Luciano Costa, economista-chefe e sócio da Monte Bravo Investimentos

De qualquer forma, ele aponta que, no final das contas, “por mais que tenha uma resolução, a gente sabe que tem custos. Teve a questão do gasto sendo contido”.

Outro efeito: menos liquidez

Além da incerteza sobre o tema – que, naturalmente, leva volatilidade aos mercados financeiros – Alejandro Ortiz, analista da Guide Investimentos, cita outro fator de pressão em torno da discussão sobre a dívida dos EUA: a redução da liquidez (ou seja, quantidade de dinheiro no mercado) após a decisão do Congresso. 

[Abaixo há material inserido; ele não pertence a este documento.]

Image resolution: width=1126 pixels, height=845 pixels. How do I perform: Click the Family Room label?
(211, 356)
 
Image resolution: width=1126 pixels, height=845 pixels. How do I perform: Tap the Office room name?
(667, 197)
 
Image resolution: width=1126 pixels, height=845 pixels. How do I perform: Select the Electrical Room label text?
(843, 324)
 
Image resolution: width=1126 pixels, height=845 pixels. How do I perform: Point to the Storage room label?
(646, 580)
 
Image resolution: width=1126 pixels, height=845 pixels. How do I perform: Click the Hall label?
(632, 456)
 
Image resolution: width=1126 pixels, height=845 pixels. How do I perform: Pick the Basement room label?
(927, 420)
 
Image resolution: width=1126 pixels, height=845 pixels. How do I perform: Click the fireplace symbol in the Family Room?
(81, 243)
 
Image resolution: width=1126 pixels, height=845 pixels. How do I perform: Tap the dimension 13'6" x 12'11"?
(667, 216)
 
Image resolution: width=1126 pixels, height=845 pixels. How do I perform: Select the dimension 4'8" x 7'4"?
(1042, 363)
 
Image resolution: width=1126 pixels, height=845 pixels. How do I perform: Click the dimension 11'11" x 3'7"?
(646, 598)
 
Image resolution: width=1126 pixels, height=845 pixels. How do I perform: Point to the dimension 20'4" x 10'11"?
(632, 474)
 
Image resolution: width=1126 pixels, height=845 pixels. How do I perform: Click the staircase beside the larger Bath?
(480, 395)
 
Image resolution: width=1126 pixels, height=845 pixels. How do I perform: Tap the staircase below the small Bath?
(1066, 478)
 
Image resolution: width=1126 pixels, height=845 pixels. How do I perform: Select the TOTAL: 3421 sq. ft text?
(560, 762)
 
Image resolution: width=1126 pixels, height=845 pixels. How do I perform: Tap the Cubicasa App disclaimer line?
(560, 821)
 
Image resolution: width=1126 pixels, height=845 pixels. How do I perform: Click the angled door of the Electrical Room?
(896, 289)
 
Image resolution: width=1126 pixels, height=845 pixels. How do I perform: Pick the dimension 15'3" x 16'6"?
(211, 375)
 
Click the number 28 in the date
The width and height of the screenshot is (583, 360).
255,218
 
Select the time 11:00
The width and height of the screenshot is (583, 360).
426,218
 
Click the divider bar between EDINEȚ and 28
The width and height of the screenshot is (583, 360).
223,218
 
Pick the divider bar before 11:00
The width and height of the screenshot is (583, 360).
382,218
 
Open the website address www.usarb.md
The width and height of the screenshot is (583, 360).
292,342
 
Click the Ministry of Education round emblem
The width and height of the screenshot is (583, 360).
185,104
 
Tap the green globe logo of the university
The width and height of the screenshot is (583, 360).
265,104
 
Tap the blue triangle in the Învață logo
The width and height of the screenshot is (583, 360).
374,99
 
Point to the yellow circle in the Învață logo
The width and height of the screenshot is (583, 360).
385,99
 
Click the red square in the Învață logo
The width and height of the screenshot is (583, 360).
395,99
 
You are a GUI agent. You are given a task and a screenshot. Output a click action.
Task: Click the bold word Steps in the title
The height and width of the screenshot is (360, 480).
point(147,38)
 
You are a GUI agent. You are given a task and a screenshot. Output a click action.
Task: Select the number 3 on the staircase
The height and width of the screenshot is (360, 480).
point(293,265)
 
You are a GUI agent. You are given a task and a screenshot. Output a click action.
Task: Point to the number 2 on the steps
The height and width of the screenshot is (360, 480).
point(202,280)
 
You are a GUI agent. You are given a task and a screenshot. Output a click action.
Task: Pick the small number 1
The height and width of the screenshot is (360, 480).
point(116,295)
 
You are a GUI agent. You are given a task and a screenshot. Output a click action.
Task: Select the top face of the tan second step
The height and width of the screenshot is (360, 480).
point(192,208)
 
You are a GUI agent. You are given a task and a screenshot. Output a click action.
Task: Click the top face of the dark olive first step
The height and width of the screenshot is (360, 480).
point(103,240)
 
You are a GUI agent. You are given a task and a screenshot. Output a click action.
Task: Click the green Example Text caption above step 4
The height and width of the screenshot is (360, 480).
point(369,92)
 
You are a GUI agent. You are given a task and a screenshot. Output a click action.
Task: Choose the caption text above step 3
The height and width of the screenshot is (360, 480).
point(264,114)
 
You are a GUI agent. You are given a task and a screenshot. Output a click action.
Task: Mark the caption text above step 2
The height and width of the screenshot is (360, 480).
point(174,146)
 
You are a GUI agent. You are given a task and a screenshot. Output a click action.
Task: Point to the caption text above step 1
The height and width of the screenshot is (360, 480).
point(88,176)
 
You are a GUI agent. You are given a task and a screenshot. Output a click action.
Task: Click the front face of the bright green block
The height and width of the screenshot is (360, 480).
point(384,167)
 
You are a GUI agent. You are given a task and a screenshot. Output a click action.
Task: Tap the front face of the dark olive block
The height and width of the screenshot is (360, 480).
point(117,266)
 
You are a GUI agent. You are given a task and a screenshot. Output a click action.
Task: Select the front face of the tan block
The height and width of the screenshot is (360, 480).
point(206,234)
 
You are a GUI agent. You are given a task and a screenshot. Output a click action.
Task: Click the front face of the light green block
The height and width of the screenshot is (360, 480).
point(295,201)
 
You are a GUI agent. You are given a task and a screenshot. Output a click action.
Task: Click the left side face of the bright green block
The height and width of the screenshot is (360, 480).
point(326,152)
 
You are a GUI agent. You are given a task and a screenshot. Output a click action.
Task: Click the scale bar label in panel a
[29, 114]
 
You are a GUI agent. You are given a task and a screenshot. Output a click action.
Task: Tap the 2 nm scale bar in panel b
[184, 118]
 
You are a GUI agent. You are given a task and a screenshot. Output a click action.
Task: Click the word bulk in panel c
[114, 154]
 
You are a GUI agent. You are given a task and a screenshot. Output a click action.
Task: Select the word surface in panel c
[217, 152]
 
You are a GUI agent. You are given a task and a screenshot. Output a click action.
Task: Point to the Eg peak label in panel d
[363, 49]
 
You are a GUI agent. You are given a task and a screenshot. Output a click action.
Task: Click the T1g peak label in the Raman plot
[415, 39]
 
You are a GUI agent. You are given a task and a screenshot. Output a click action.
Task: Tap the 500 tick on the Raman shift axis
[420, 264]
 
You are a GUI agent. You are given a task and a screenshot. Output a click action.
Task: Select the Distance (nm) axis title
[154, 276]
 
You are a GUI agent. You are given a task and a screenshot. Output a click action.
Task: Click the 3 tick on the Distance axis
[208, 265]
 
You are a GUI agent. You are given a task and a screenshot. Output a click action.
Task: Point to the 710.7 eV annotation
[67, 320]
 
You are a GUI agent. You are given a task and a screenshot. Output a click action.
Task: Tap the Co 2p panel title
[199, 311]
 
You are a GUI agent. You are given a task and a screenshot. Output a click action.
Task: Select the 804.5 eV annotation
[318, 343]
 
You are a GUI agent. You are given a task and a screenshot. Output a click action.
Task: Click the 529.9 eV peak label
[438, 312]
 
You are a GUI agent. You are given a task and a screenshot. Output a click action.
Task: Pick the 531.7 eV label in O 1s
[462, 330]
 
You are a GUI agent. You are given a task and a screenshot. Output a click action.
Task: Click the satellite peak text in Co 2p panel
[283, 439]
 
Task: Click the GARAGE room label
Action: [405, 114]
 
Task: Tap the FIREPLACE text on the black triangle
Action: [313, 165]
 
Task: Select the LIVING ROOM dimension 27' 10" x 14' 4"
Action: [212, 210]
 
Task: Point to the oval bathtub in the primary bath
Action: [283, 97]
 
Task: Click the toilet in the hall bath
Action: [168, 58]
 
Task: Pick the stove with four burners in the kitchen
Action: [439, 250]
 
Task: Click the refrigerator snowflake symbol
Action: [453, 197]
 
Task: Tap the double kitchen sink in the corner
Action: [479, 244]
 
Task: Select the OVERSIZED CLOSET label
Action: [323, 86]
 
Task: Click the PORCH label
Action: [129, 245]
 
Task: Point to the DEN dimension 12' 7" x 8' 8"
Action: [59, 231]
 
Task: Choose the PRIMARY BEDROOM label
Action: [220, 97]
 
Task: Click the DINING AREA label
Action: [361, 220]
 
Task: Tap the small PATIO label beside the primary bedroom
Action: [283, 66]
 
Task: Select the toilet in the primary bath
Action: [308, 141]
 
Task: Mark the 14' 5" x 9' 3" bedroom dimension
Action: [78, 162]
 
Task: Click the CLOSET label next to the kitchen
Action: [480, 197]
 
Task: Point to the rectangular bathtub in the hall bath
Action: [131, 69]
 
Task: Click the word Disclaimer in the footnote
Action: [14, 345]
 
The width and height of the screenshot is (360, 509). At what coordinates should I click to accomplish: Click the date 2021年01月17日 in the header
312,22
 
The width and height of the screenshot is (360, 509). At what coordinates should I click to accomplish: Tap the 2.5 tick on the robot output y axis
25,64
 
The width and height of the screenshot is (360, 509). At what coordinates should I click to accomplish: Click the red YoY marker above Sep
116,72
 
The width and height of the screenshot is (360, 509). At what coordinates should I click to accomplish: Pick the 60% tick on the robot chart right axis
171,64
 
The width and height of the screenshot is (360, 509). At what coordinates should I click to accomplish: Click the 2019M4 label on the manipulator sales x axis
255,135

“A elevação do teto da dívida vai permitir ao Tesouro americano retornar com as emissões de dívida pública. Então, ele vai ofertar muitos títulos no mercado, o que significa dizer que ele vai retirar liquidez do mercado. E isso pode ser um pouco mais desafiador para os ativos de risco como um todo.”

O mercado confia?

Apesar da iminência de um calote da dívida dos EUA ter potencial catastrófico sobre os mercados, a recorrência desse tipo de discussão reduz a desconfiança entre os investidores. 

Operadores trabalham na Bolsa de Valores de Nova York 17/08/2022 REUTERS/Brendan McDermid

Em outras palavras, é como se o mercado já não acreditasse mais na possibilidade de calote, como aponta a economista Ariane Benedito, que acrescenta, porém: “de qualquer forma, o mercado precifica expectativas, o que faz as discussões causarem volatilidade, impactando os ativos de risco”.

Mas, mesmo após os dias de incertezas, o mercado de títulos soberanos dos EUA segue considerado o mais seguro. Alves, da Ação Brasil, ressalta no entanto que deve haver atenção, já que, “em se tratando dos EUA, o calote é visto como pouco provável, mas não impossível”. 

Segundo o especialista, o “excesso de confiança no devedor que dá segurança para o mercado acreditar que o calote não vai acontecer, o que mantém a demanda pela dívida americana, e faz dela o ativo mais seguro do mundo.”

“Ela dá segurança para o mercado financeiro no mundo, e por isso essas discussões de não pagamento acontecem, só que com um peso cada vez menor, e refletem sim sobre o nível de gastos dos Estados Unidos e para onde essa trajetória de dívida pode nos levar.”

Este conteúdo é de cunho jornalístico e informativo e não deve ser considerado como oferta, recomendação ou orientação de compra ou venda de ativos.